**RECORDS PROVIDED**
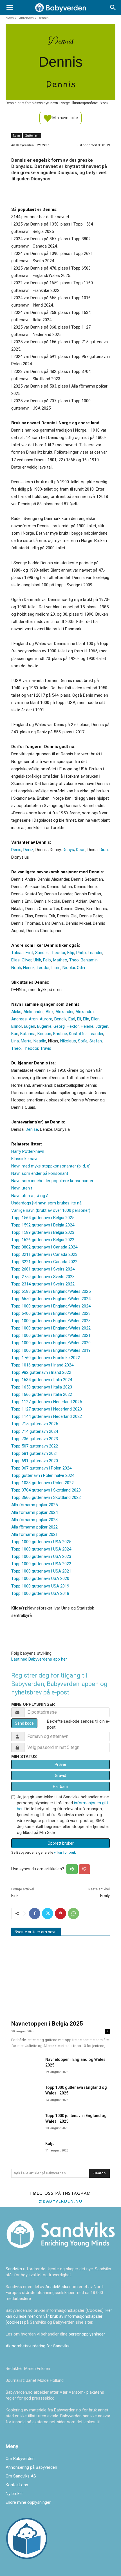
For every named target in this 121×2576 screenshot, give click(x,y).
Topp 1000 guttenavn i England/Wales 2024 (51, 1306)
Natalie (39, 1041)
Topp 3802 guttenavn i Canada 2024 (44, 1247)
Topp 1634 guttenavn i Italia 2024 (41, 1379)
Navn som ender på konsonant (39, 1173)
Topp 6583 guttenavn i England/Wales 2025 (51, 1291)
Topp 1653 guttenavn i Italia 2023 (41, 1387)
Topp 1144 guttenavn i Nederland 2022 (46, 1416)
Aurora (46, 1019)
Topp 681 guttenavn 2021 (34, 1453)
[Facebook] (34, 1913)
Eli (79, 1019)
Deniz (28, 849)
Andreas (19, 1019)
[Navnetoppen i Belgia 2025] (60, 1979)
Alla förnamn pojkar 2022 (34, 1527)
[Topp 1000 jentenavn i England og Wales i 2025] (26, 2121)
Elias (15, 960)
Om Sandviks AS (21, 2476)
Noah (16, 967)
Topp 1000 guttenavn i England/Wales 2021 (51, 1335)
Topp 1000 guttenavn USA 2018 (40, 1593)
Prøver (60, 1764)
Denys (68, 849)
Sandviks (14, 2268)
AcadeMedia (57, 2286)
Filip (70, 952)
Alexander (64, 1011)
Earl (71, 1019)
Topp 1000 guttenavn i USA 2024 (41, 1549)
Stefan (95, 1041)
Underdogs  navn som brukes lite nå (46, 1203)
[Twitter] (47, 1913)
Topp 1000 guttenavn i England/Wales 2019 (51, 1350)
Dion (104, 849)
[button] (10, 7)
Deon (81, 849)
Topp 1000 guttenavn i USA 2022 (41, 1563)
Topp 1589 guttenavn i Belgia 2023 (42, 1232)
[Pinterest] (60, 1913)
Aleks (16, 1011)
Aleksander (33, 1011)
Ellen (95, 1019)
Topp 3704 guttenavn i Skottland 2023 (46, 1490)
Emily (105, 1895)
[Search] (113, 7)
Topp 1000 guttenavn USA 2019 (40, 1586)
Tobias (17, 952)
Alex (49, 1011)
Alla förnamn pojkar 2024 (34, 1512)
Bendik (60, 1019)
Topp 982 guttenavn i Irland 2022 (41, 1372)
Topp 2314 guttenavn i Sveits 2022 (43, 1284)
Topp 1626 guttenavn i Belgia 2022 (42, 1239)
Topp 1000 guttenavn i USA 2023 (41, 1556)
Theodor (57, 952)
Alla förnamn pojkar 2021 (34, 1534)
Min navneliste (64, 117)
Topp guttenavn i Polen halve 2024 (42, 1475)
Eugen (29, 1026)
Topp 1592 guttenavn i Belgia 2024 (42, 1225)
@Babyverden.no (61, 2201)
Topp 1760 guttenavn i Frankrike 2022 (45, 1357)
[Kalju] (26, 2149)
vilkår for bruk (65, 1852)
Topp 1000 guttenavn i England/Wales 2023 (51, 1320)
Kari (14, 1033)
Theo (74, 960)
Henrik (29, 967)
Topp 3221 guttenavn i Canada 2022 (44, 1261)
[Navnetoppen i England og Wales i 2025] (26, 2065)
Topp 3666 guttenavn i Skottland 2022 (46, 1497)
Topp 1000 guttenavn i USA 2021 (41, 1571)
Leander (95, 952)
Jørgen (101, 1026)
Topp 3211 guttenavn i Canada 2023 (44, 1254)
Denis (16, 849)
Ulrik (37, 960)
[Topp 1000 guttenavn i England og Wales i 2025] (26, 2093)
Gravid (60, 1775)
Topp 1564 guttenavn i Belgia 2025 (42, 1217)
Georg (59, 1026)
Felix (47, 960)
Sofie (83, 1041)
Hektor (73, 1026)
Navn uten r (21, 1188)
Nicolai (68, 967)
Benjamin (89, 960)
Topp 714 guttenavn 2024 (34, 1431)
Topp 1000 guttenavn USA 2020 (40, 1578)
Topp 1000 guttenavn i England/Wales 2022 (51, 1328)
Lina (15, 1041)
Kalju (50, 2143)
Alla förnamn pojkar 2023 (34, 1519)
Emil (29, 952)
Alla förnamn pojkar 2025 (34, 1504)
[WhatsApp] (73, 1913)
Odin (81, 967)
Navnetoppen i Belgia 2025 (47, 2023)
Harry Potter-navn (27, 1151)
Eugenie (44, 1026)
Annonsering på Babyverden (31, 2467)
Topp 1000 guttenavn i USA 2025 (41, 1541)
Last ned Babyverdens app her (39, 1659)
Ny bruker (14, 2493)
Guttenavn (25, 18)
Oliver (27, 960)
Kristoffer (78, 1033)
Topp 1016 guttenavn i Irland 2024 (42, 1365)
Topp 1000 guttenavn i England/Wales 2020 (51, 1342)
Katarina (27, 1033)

==

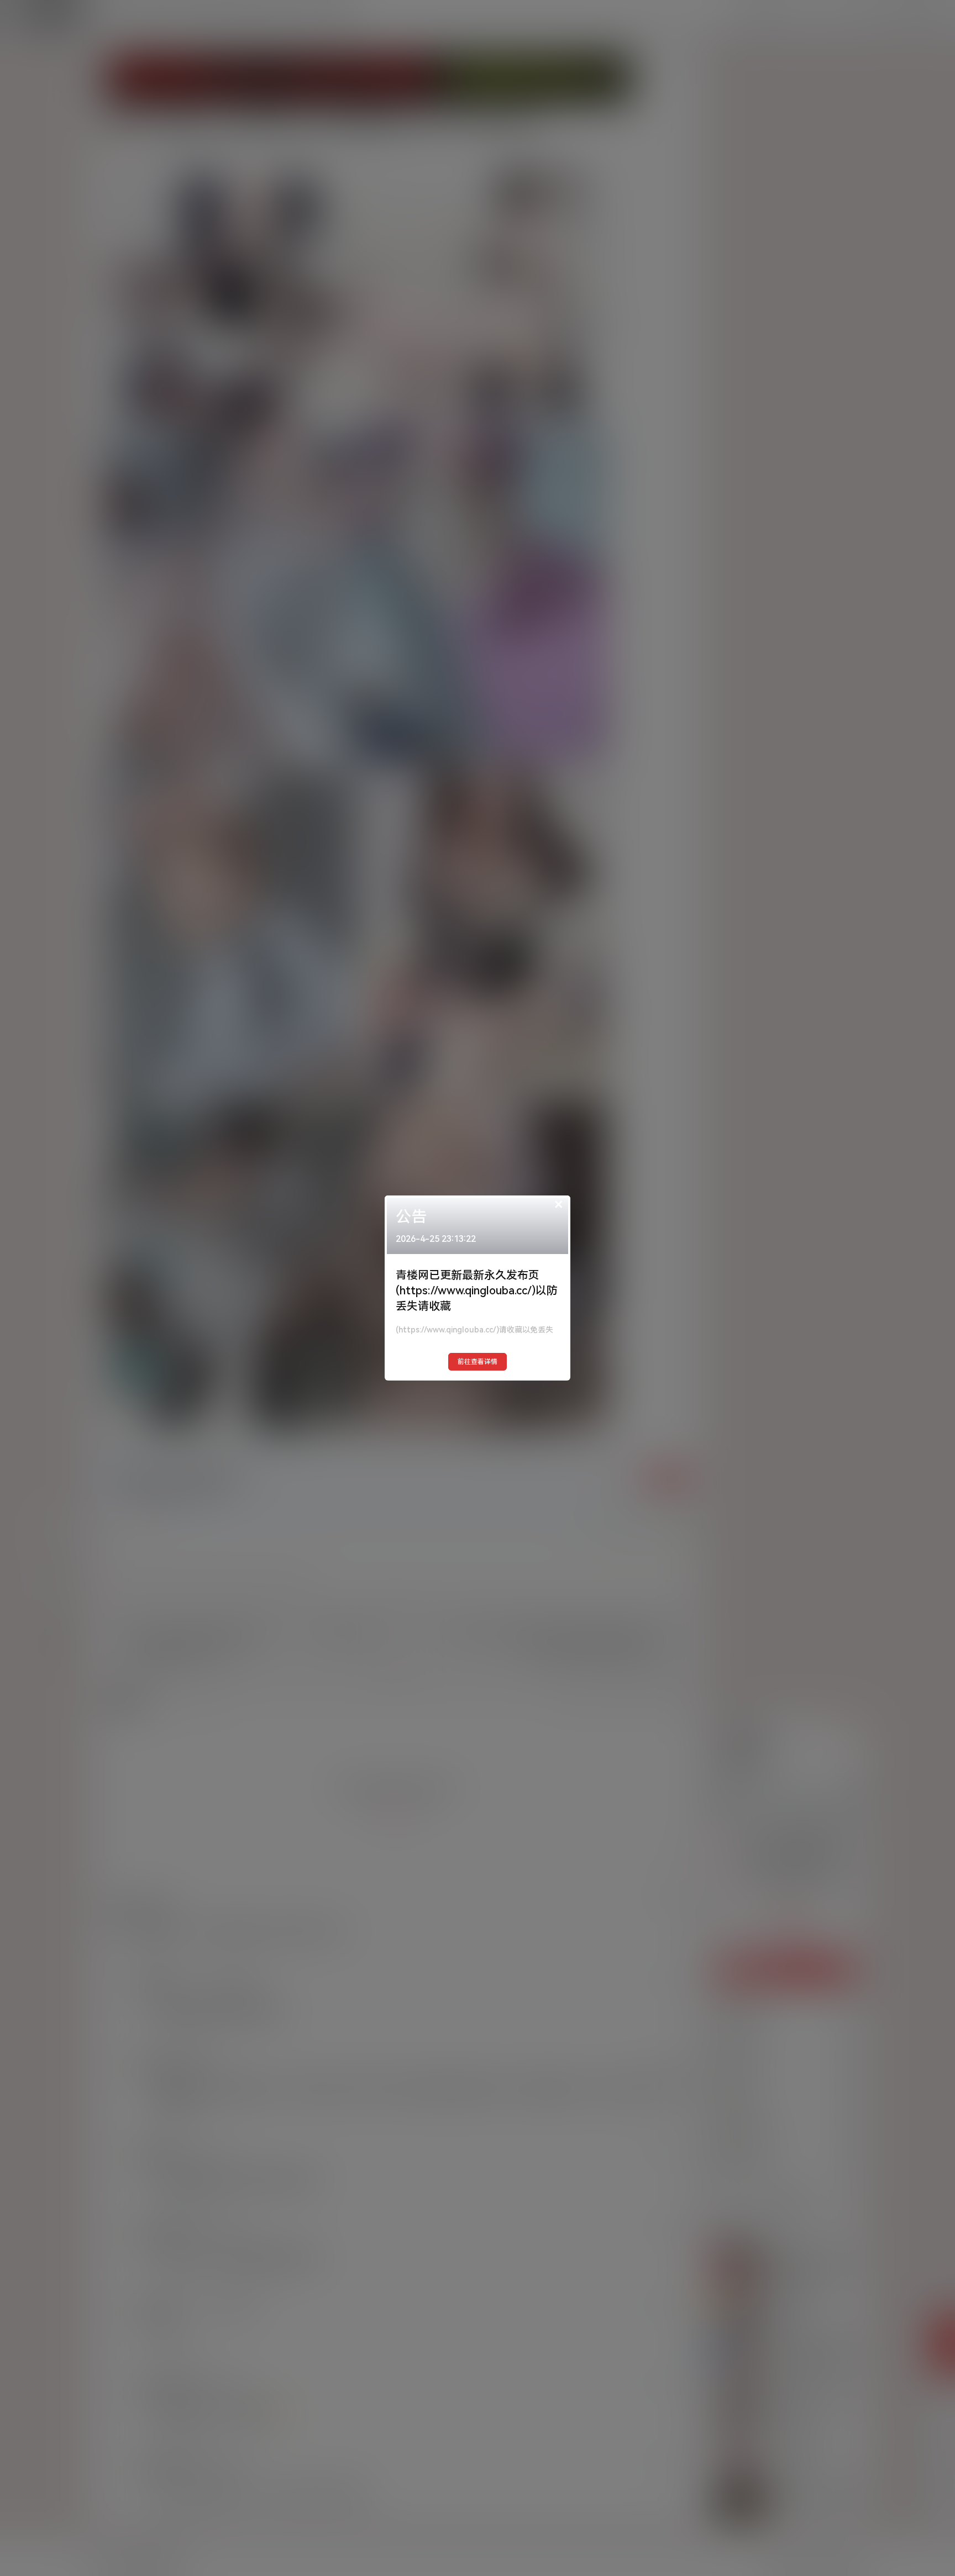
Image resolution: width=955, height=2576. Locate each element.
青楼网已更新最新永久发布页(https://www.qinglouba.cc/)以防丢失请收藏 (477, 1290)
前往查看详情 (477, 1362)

...

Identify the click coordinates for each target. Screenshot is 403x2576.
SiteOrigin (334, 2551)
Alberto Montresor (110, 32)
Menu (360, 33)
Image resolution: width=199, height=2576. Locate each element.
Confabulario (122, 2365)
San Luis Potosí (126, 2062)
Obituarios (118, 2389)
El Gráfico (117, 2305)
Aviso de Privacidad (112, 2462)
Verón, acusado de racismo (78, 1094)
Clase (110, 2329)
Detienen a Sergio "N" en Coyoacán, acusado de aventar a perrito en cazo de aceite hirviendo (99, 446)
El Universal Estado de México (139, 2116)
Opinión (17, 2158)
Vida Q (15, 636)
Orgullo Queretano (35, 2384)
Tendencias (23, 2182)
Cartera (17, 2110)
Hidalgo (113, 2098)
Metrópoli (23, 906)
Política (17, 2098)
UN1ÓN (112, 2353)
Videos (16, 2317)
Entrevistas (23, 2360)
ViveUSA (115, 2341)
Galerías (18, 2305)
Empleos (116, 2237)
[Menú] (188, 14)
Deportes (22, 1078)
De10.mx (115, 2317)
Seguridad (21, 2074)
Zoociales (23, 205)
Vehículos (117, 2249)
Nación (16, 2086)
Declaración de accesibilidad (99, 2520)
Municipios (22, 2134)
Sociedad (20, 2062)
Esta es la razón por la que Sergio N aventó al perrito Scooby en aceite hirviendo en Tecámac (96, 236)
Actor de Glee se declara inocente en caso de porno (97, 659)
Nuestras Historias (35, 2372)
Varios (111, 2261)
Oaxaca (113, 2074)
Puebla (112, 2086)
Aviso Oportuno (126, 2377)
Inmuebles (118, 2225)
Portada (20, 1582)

**ABOUT THIS TASK**
Reproduce exactly the stretch of the material above that starts at the line with "Alberto Montresor (110, 32)" and ends at the line with "Metrópoli (23, 906)", both included, and nothing else.

**REPLY**
Alberto Montresor (110, 32)
Menu (360, 33)
Image resolution: width=199, height=2576. Locate each element.
Confabulario (122, 2365)
San Luis Potosí (126, 2062)
Obituarios (118, 2389)
El Gráfico (117, 2305)
Aviso de Privacidad (112, 2462)
Verón, acusado de racismo (78, 1094)
Clase (110, 2329)
Detienen a Sergio "N" en Coyoacán, acusado de aventar a perrito en cazo de aceite hirviendo (99, 446)
El Universal Estado de México (139, 2116)
Opinión (17, 2158)
Vida Q (15, 636)
Orgullo Queretano (35, 2384)
Tendencias (23, 2182)
Cartera (17, 2110)
Hidalgo (113, 2098)
Metrópoli (23, 906)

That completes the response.